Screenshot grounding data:
━━━━━━━━━━

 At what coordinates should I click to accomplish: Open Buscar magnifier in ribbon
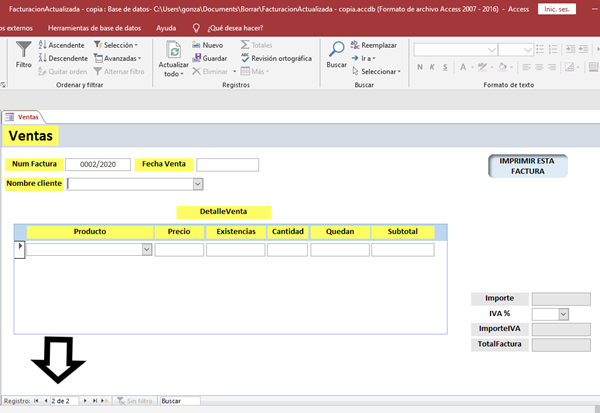[x=337, y=52]
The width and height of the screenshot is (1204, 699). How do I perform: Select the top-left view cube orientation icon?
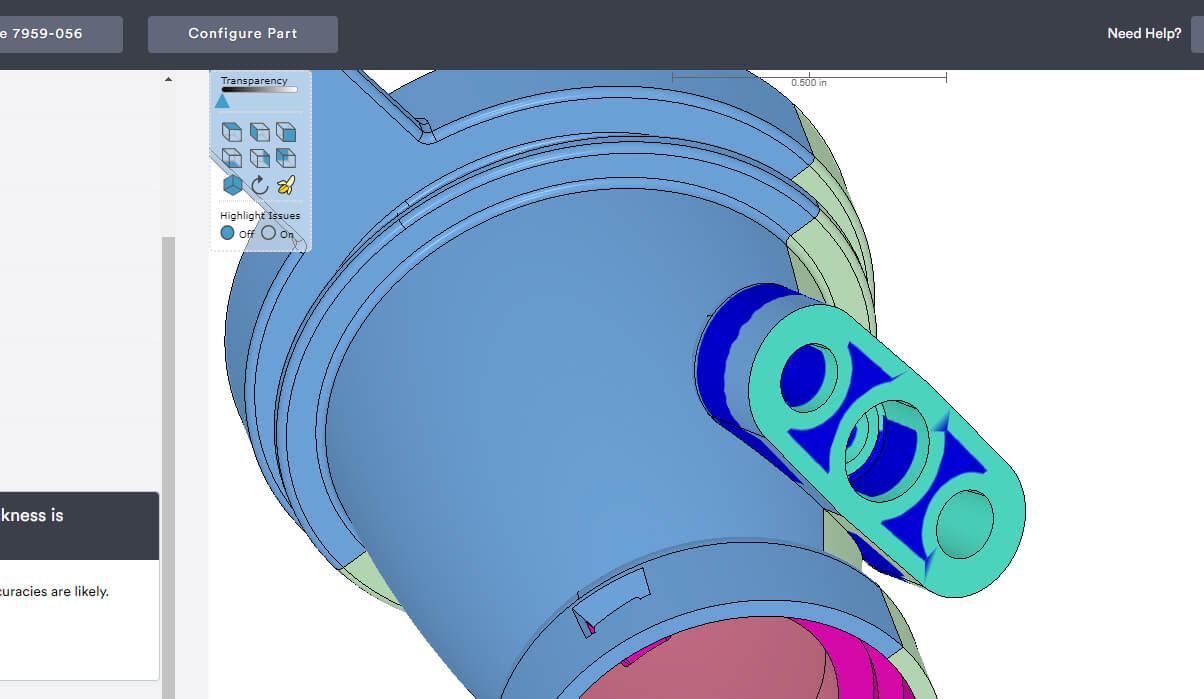(231, 131)
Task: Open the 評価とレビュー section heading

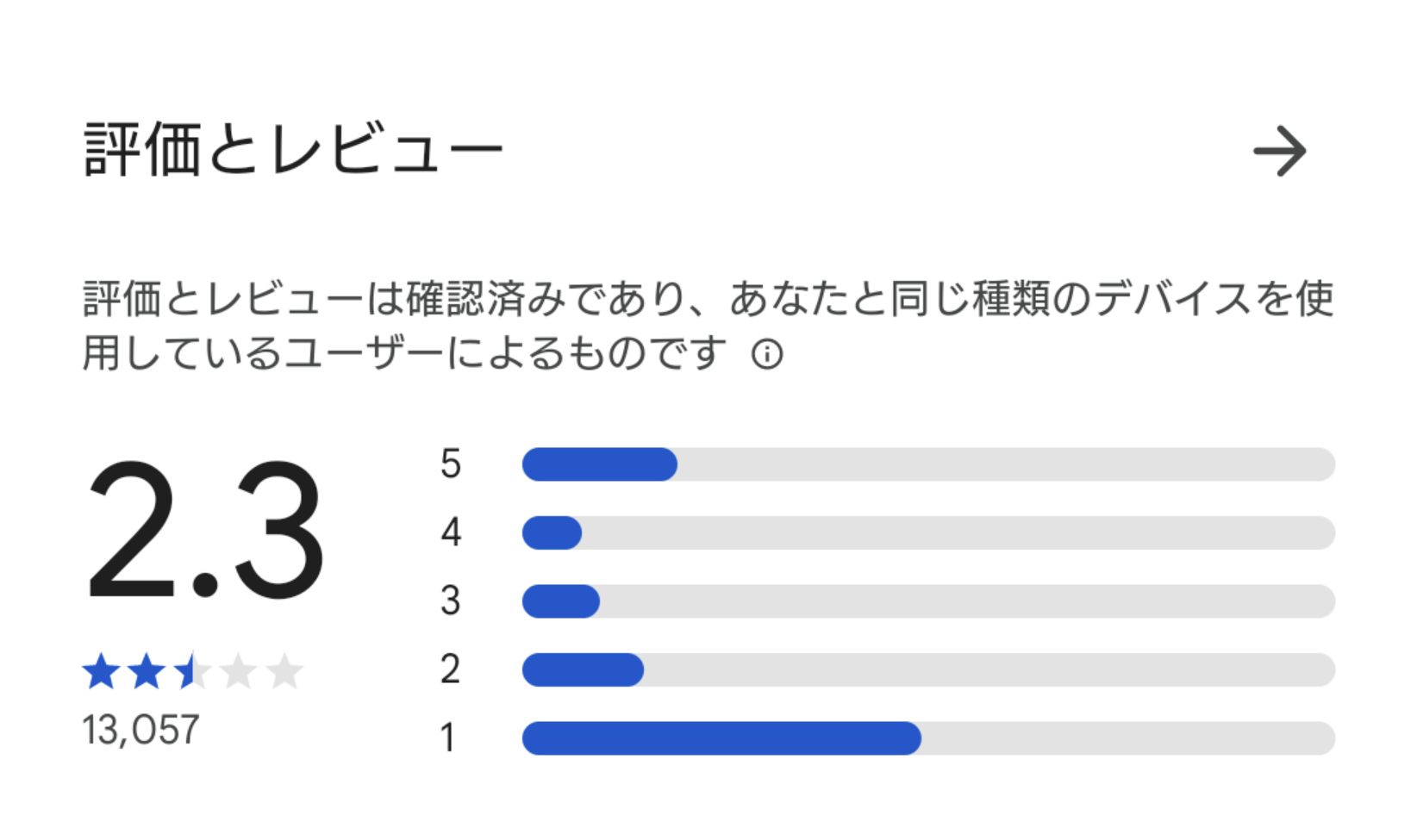Action: tap(293, 151)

━━━━━━━━━━

What the task requires | Images do not belong in the copy; reproduce all other parts of the records above verbatim.

Your response |
 At what coordinates should I click to accomplish: Open Buscar magnifier in ribbon
[x=337, y=52]
The width and height of the screenshot is (1204, 699). How do I perform: Select the top-left view cube orientation icon?
(231, 131)
Task: Open the 評価とレビュー section heading

Action: tap(293, 151)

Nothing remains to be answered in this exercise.